Primary wave X is seen as a zigzag. Within primary wave X, intermediate wave (B) fits neatly as a triangle. This is supported by MACD hovering about zero as it unfolded. Any wave count which sees a triangle in this position should have a higher probability than a wave count which does not.

The zigzag downwards for primary wave X may be complete, at all time frames. A target for primary wave Y upwards would be about 1,569 where primary wave Y would be about even in length with primary wave W.

So far, within the five up for intermediate wave (A), minor waves 1 and 2 may be complete. Within minor wave 3, minute waves i and now ii may also be complete.

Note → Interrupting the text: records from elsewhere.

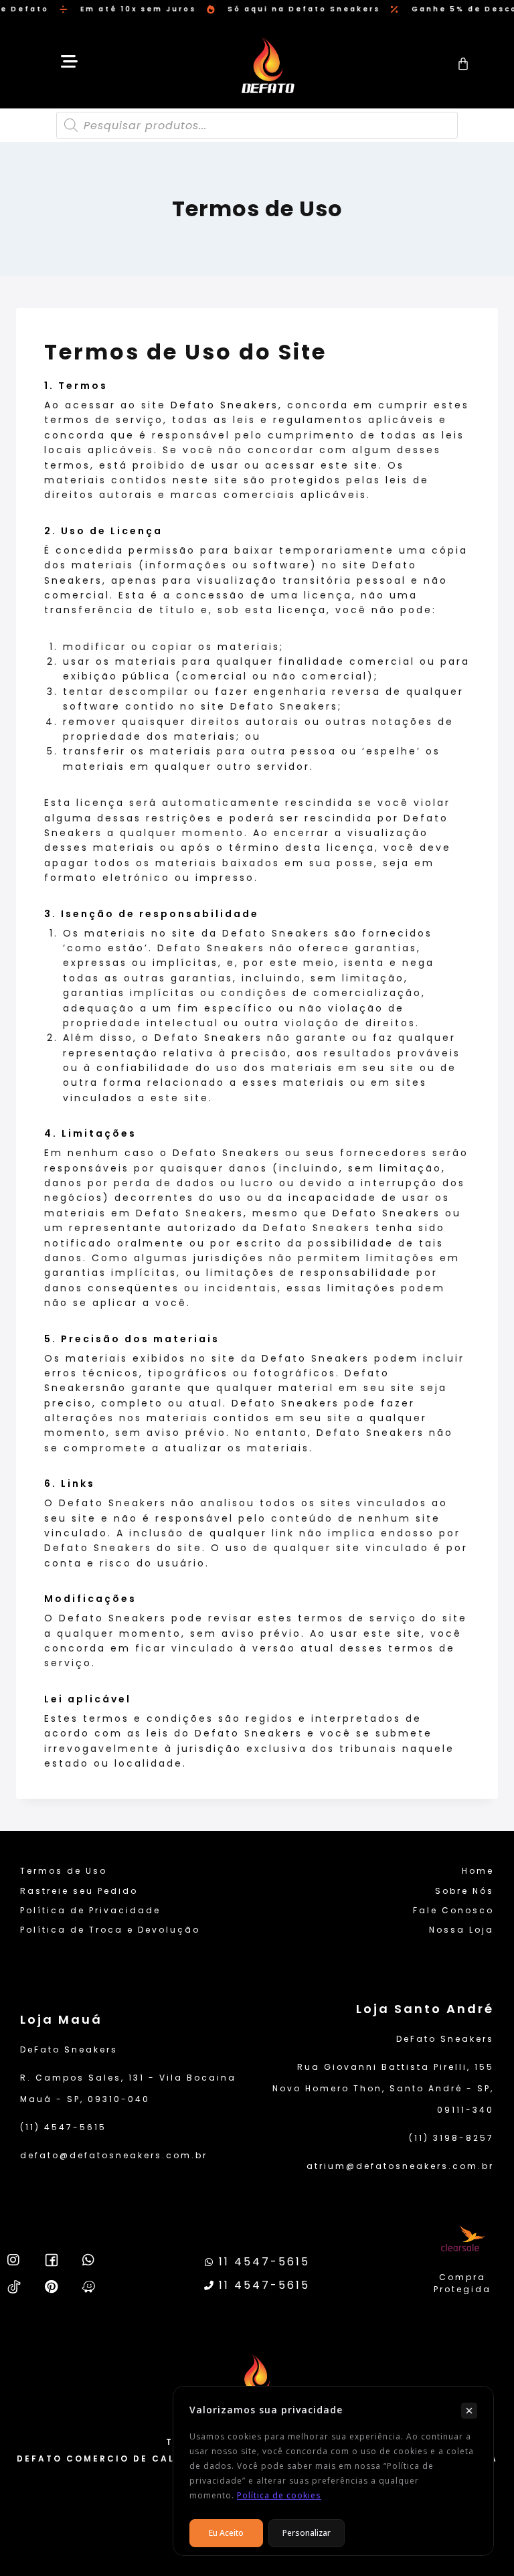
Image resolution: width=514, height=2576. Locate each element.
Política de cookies (279, 2495)
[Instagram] (14, 2260)
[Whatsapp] (89, 2260)
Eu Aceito (226, 2533)
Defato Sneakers (224, 405)
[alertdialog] (257, 9)
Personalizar (306, 2533)
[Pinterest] (51, 2286)
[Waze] (89, 2286)
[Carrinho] (464, 63)
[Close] (469, 2411)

Gold Elliott Wave Chart Hourly 2016
Click chart to enlarge.

Minor wave 3 must move far enough above the end of minor wave 1 at 1,264.72 to allow room for a subsequent fourth wave correction to unfold and remain above first wave price territory. It still has not done that. The conclusion for this alternate wave count must still be that minor wave 3 is incomplete.

So far, within minor wave 1, a five wave impulse upwards is complete and this is labelled minute wave i.

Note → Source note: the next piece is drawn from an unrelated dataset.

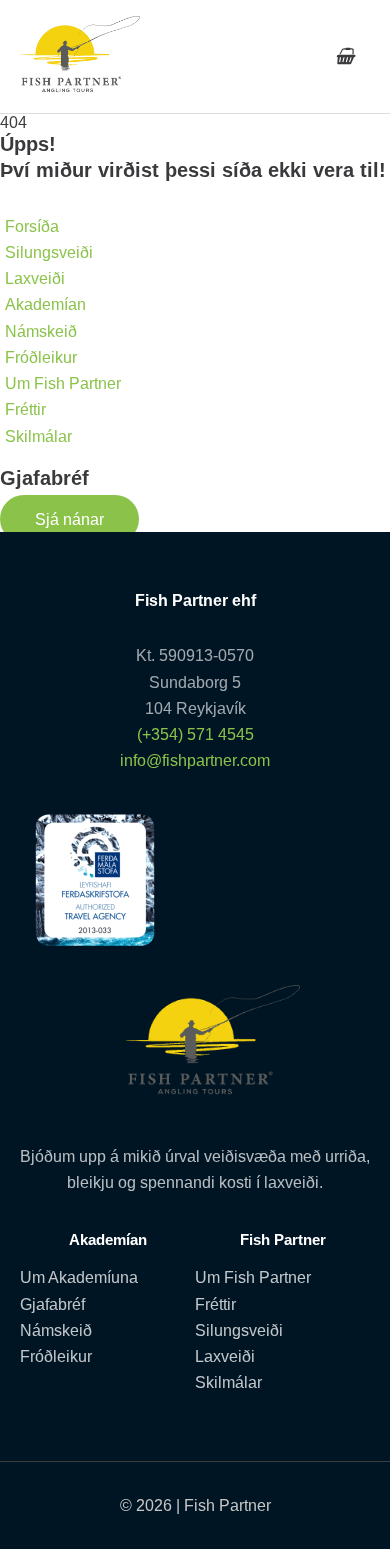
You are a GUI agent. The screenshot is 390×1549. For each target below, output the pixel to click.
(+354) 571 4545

Now a following three wave structure downwards looks to be also complete, falling just short of the 0.618 Fibonacci ratio at 1,259. This may be a zigzag for minute wave ii.

At 1,305 minor wave 3 would reach 1.618 the length of minor wave 1.

Within minute wave iii, the first wave up of minuette wave (i) is close to completion. When minuette wave (i) is done, then minuette wave (ii) may not move beyond the start of minuette wave (i) below 1,260.95.

At 1,569 primary wave Y would reach equality in length with primary wave W.



Gold Weekly 2016
Click chart to enlarge. Chart courtesy of

An upwards week shows a further decline in volume. This supports the main bearish Elliott wave count.

Two small range weeks in a row have moved price sideways and slightly higher. This looks like a small consolidation at this stage and not necessarily a new upwards trend.

On Balance Volume remains constrained within support and resistance lines.

The divergence noted with yellow lines between price and RSI at the last two swing lows is bullish. It indicates weakness in price. This supports the alternate Elliott wave count.


Gold Daily 2016
Click chart to enlarge. Chart courtesy of

It is very concerning for any bullish outlook that the reasonable upwards movement from price is not supported by volume today. For an upwards trend to be healthy and sustainable it requires active buyers to push price up. So far this is not happening.

This could change if we see an upwards day with stronger volume, but so far that has not happened. We can only make a judgement on the evidence that is available, not on what we think might happen.

Price has found resistance today at the upper flag trend line. With volume still light and declining, it still looks like this choppy movement of the last 12 sessions is a consolidation, and it still looks like a bear flag pattern. During this pattern, it is still two downwards days which have strongest volume.

On Balance Volume is still constrained within resistance and support.

ADX is declining, indicating the market is not trending. ATR is still overall declining; although it slightly increased today, one day is not enough to indicate a trend. Bollinger Bands are still sharply contracting. This upwards movement still does not look like a normal healthy trend.

This consolidation is bringing RSI back closer to neutral. Stochastics is also moving through neutral. There is again plenty of room for price to fall.

The longer term 200 day moving average still is increasing. The larger trend may still be up.

The mid term Fibonacci 55 day moving average is still declining, and the shorter Fibonacci 13 day average is below it. The mid term trend may still be down.

This analysis is published @ 10:13 p.m. EST.